*** Opening Material provided ***

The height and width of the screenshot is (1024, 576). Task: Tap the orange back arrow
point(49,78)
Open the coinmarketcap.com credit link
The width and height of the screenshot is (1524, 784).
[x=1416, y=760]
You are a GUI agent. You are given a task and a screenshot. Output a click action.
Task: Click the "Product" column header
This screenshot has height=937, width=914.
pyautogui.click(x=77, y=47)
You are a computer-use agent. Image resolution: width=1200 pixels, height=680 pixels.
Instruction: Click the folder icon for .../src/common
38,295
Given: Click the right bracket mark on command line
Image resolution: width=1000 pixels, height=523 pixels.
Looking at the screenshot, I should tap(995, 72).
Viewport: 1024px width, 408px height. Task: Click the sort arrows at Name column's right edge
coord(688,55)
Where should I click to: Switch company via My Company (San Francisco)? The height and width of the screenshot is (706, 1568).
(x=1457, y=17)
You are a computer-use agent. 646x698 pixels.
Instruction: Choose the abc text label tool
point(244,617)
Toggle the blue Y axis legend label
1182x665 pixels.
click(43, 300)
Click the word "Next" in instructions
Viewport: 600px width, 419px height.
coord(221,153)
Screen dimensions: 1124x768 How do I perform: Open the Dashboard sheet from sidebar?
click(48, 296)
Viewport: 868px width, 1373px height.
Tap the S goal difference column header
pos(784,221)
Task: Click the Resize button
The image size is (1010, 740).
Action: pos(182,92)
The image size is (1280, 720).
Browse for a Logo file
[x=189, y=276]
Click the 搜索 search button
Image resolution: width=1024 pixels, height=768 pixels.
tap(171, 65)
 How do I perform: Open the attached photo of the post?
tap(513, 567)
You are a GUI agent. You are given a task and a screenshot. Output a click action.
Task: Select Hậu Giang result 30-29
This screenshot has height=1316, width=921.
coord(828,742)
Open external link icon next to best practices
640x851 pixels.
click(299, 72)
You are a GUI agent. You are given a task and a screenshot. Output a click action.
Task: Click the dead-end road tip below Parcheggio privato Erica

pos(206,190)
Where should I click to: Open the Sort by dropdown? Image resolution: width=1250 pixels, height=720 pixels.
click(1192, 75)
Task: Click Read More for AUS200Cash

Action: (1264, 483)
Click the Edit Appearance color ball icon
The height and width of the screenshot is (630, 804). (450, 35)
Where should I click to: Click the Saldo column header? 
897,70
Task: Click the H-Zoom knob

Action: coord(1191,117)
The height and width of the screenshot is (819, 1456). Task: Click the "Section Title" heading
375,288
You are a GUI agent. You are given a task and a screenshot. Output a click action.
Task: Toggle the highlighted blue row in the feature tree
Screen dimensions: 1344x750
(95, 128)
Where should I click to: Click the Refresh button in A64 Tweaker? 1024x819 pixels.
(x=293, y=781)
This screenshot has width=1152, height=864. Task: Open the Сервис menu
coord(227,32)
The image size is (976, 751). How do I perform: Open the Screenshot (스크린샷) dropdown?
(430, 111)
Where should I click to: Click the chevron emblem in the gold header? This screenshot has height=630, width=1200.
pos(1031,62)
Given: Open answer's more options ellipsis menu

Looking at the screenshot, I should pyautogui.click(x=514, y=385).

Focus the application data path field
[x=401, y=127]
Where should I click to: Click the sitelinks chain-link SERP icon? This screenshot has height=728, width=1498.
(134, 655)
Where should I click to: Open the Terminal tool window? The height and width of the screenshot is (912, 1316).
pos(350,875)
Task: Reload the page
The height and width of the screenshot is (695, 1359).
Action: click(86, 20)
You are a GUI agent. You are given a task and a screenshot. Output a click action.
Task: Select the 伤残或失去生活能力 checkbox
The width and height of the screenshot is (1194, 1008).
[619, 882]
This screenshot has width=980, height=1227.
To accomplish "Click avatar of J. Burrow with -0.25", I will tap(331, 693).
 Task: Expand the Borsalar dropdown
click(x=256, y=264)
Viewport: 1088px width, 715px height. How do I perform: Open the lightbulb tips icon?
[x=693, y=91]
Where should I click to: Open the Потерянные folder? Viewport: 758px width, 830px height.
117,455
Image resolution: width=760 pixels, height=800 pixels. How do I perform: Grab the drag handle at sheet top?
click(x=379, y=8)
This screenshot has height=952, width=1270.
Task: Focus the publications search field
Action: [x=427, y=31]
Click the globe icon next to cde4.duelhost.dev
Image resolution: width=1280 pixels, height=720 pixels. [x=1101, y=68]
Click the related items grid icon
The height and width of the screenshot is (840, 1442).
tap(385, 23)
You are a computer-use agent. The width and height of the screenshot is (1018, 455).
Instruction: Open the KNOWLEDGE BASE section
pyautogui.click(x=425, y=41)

*** Closing Material provided ***

### [Task prompt]
Repeat all of the records exactly.

### [Exercise solution]
The height and width of the screenshot is (1024, 576). Task: Tap the orange back arrow
point(49,78)
Open the coinmarketcap.com credit link
The width and height of the screenshot is (1524, 784).
[x=1416, y=760]
You are a GUI agent. You are given a task and a screenshot. Output a click action.
Task: Click the "Product" column header
This screenshot has height=937, width=914.
pyautogui.click(x=77, y=47)
You are a computer-use agent. Image resolution: width=1200 pixels, height=680 pixels.
Instruction: Click the folder icon for .../src/common
38,295
Given: Click the right bracket mark on command line
Image resolution: width=1000 pixels, height=523 pixels.
Looking at the screenshot, I should tap(995, 72).
Viewport: 1024px width, 408px height. Task: Click the sort arrows at Name column's right edge
coord(688,55)
Where should I click to: Switch company via My Company (San Francisco)? The height and width of the screenshot is (706, 1568).
(x=1457, y=17)
You are a computer-use agent. 646x698 pixels.
Instruction: Choose the abc text label tool
point(244,617)
Toggle the blue Y axis legend label
1182x665 pixels.
click(43, 300)
Click the word "Next" in instructions
Viewport: 600px width, 419px height.
coord(221,153)
Screen dimensions: 1124x768 How do I perform: Open the Dashboard sheet from sidebar?
click(48, 296)
Viewport: 868px width, 1373px height.
Tap the S goal difference column header
pos(784,221)
Task: Click the Resize button
The image size is (1010, 740).
Action: pos(182,92)
The image size is (1280, 720).
Browse for a Logo file
[x=189, y=276]
Click the 搜索 search button
Image resolution: width=1024 pixels, height=768 pixels.
tap(171, 65)
 How do I perform: Open the attached photo of the post?
tap(513, 567)
You are a GUI agent. You are given a task and a screenshot. Output a click action.
Task: Select Hậu Giang result 30-29
This screenshot has height=1316, width=921.
coord(828,742)
Open external link icon next to best practices
640x851 pixels.
click(299, 72)
You are a GUI agent. You are given a task and a screenshot. Output a click action.
Task: Click the dead-end road tip below Parcheggio privato Erica

pos(206,190)
Where should I click to: Open the Sort by dropdown? Image resolution: width=1250 pixels, height=720 pixels.
click(1192, 75)
Task: Click Read More for AUS200Cash

Action: (1264, 483)
Click the Edit Appearance color ball icon
The height and width of the screenshot is (630, 804). (450, 35)
Where should I click to: Click the Saldo column header? 
897,70
Task: Click the H-Zoom knob

Action: coord(1191,117)
The height and width of the screenshot is (819, 1456). Task: Click the "Section Title" heading
375,288
You are a GUI agent. You are given a task and a screenshot. Output a click action.
Task: Toggle the highlighted blue row in the feature tree
Screen dimensions: 1344x750
(95, 128)
Where should I click to: Click the Refresh button in A64 Tweaker? 1024x819 pixels.
(x=293, y=781)
This screenshot has width=1152, height=864. Task: Open the Сервис menu
coord(227,32)
The image size is (976, 751). How do I perform: Open the Screenshot (스크린샷) dropdown?
(430, 111)
Where should I click to: Click the chevron emblem in the gold header? This screenshot has height=630, width=1200.
pos(1031,62)
Given: Open answer's more options ellipsis menu

Looking at the screenshot, I should pyautogui.click(x=514, y=385).

Focus the application data path field
[x=401, y=127]
Where should I click to: Click the sitelinks chain-link SERP icon? This screenshot has height=728, width=1498.
(134, 655)
Where should I click to: Open the Terminal tool window? The height and width of the screenshot is (912, 1316).
pos(350,875)
Task: Reload the page
The height and width of the screenshot is (695, 1359).
Action: click(86, 20)
You are a GUI agent. You are given a task and a screenshot. Output a click action.
Task: Select the 伤残或失去生活能力 checkbox
The width and height of the screenshot is (1194, 1008).
[619, 882]
This screenshot has width=980, height=1227.
To accomplish "Click avatar of J. Burrow with -0.25", I will tap(331, 693).
 Task: Expand the Borsalar dropdown
click(x=256, y=264)
Viewport: 1088px width, 715px height. How do I perform: Open the lightbulb tips icon?
[x=693, y=91]
Where should I click to: Open the Потерянные folder? Viewport: 758px width, 830px height.
117,455
Image resolution: width=760 pixels, height=800 pixels. How do I perform: Grab the drag handle at sheet top?
click(x=379, y=8)
This screenshot has height=952, width=1270.
Task: Focus the publications search field
Action: [x=427, y=31]
Click the globe icon next to cde4.duelhost.dev
Image resolution: width=1280 pixels, height=720 pixels. [x=1101, y=68]
Click the related items grid icon
The height and width of the screenshot is (840, 1442).
tap(385, 23)
You are a computer-use agent. The width and height of the screenshot is (1018, 455).
Instruction: Open the KNOWLEDGE BASE section
pyautogui.click(x=425, y=41)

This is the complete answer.